HOW TO COMPLETE THIS TASK: The answer is the set of lines that include "computer", copied from the data below.

——

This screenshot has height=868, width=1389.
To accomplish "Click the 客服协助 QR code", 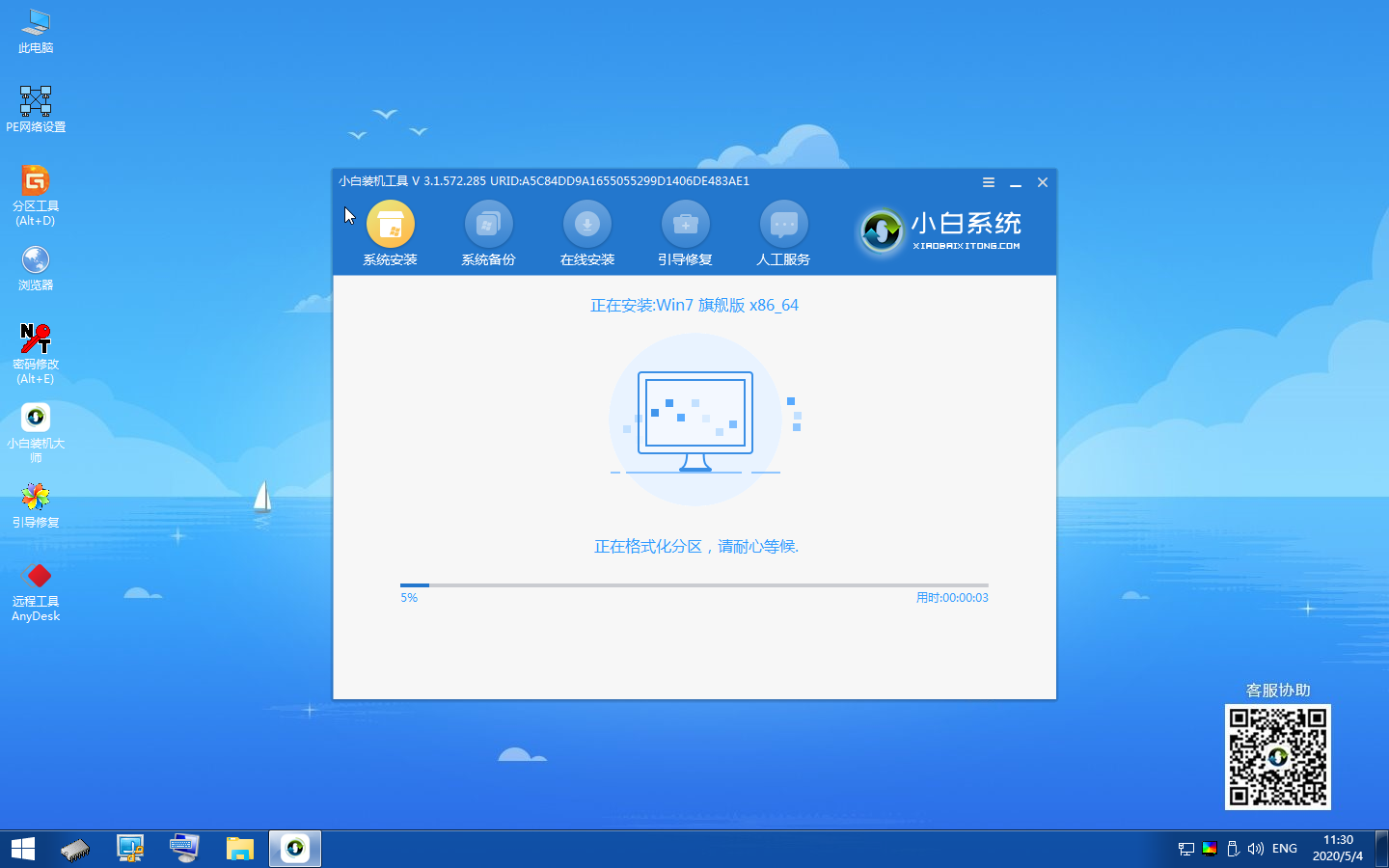I will [x=1277, y=757].
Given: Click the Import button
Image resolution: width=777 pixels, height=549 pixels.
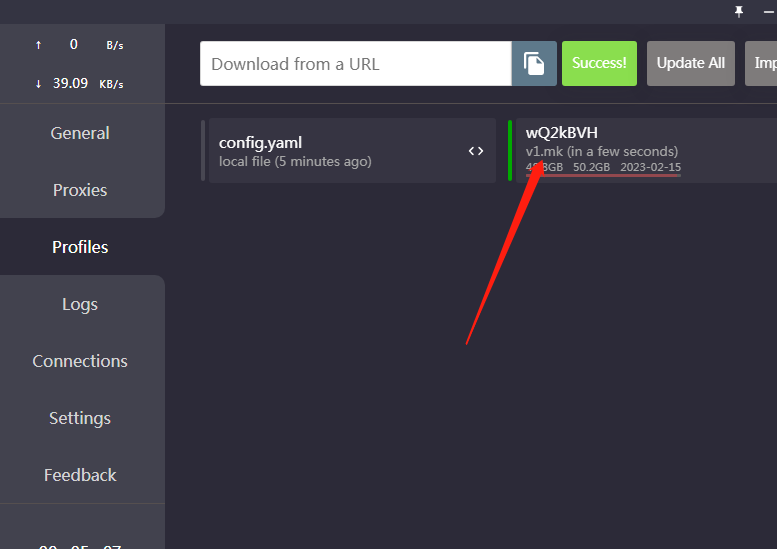Looking at the screenshot, I should [763, 63].
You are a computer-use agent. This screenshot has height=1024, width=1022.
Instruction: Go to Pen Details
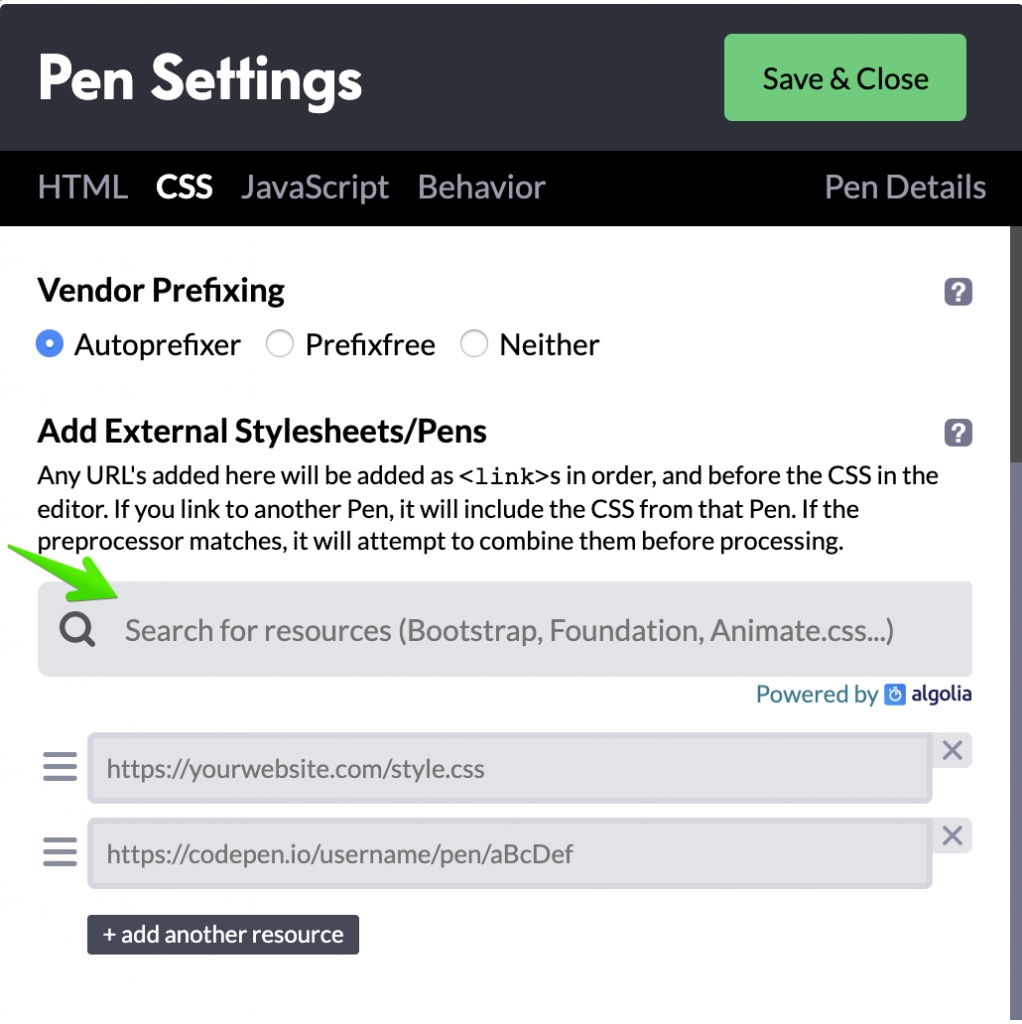tap(905, 187)
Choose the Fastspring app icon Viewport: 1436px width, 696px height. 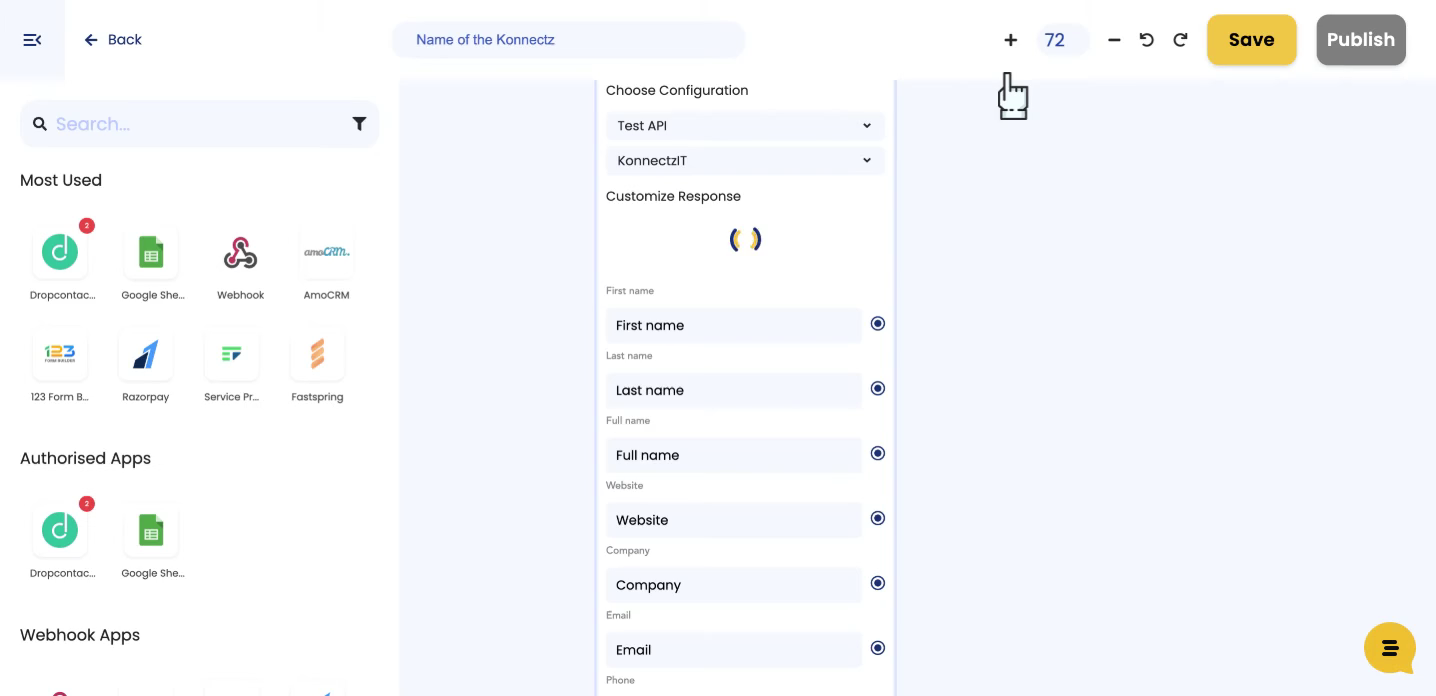317,355
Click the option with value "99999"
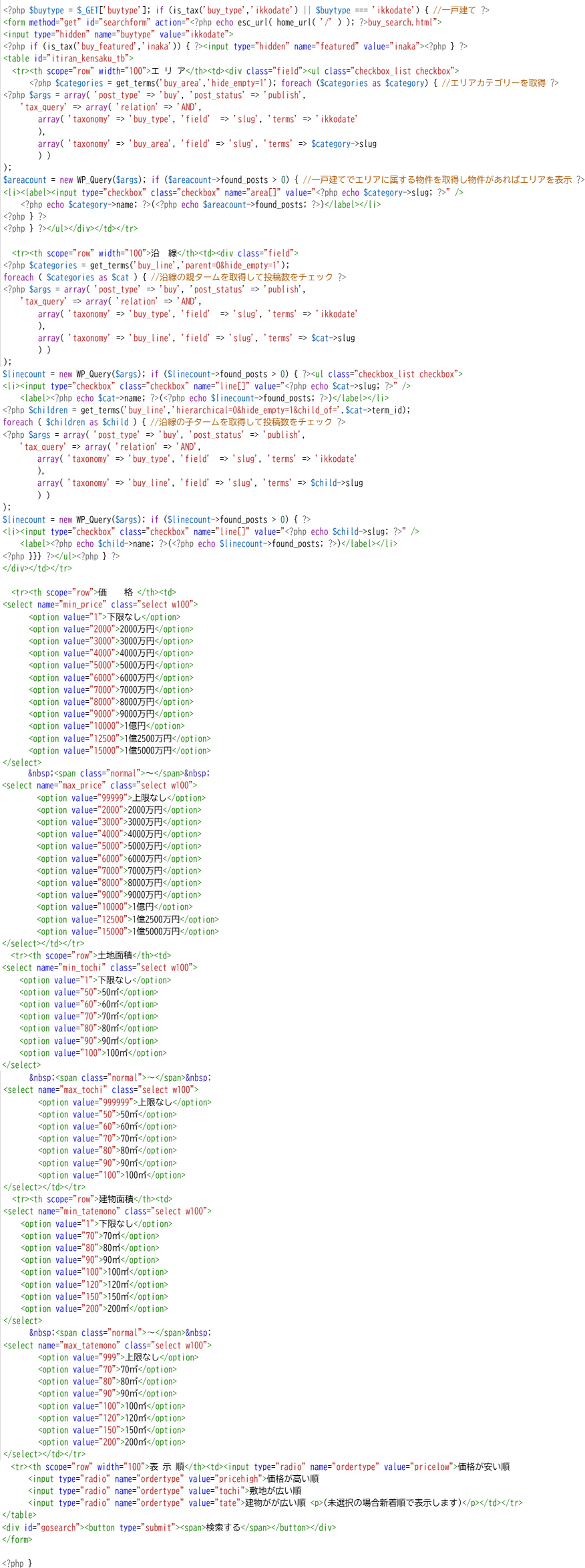The image size is (585, 1568). coord(121,798)
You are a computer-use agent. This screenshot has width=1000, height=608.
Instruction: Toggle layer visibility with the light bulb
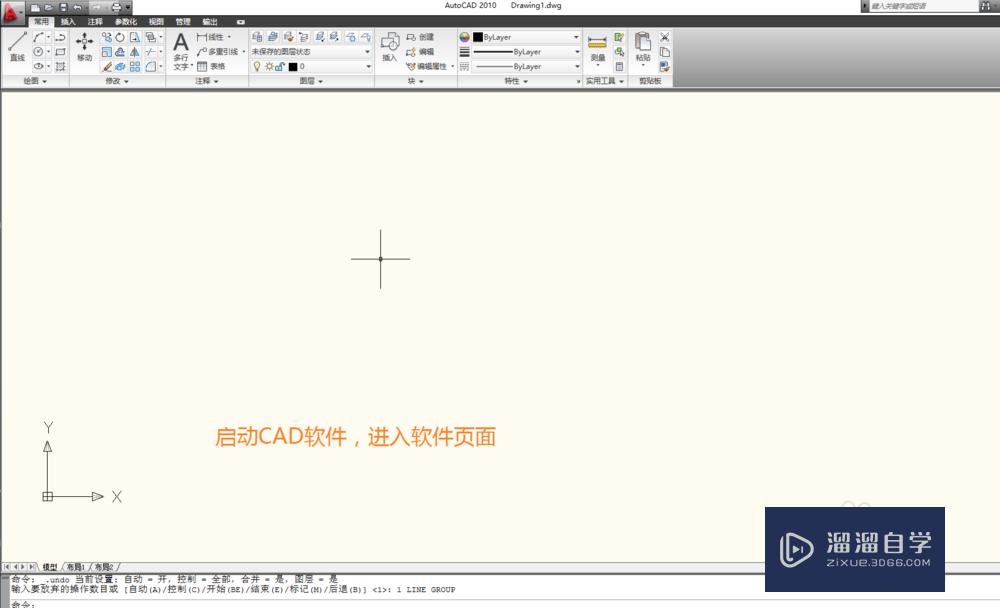[x=256, y=66]
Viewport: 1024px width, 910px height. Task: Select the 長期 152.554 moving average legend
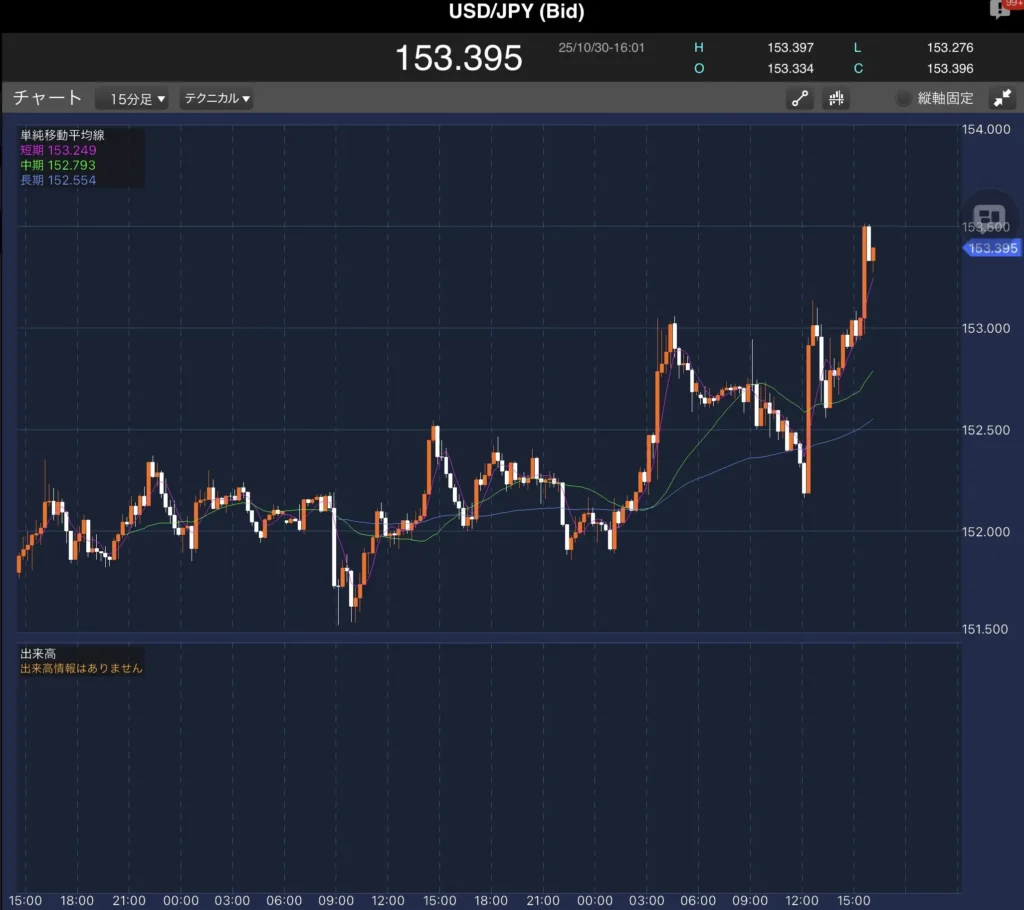click(59, 180)
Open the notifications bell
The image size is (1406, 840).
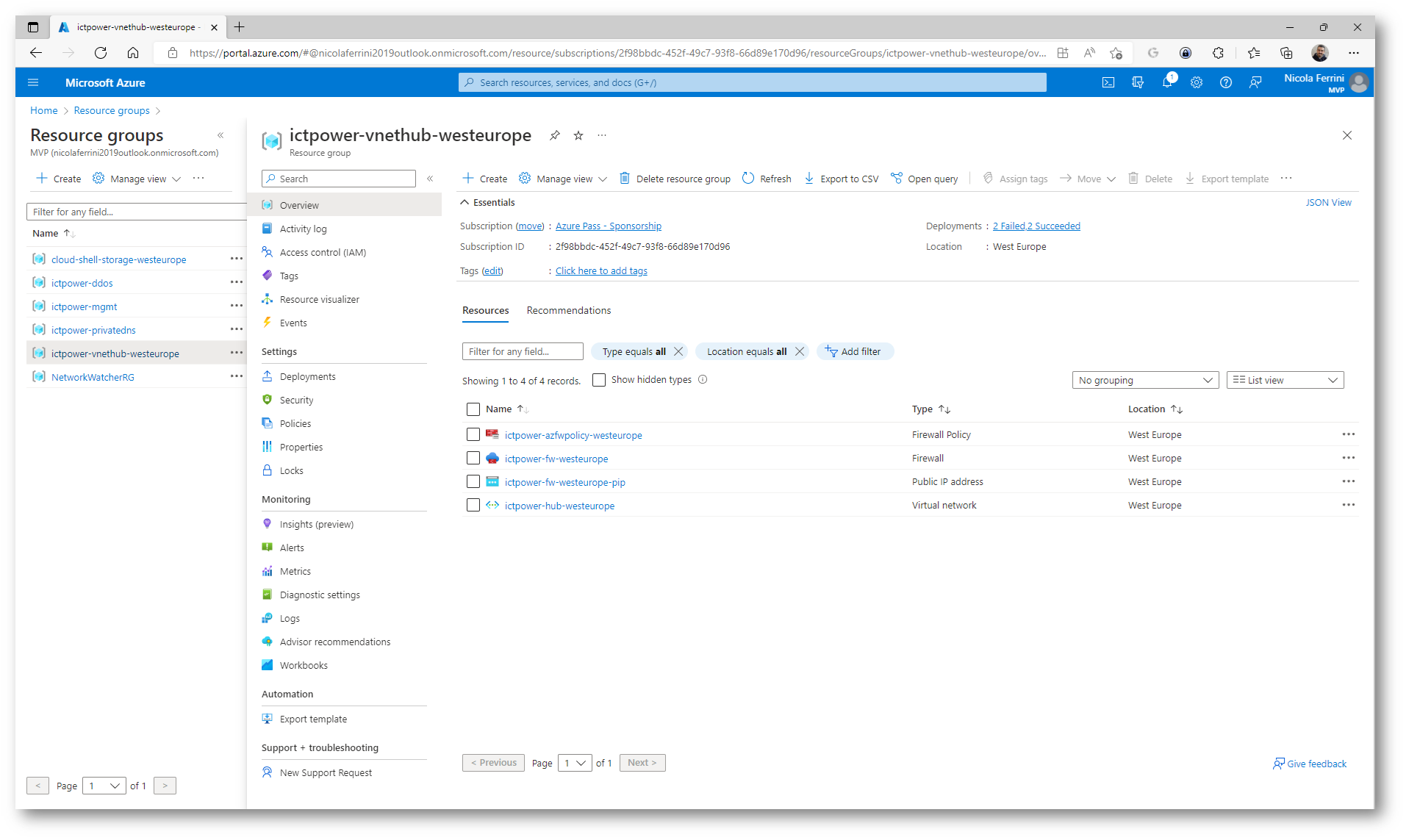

——

YOUR RESPONSE:
You are a computer-use agent. This screenshot has height=1024, width=1022.
You are a computer-use agent. This screenshot has width=1000, height=608.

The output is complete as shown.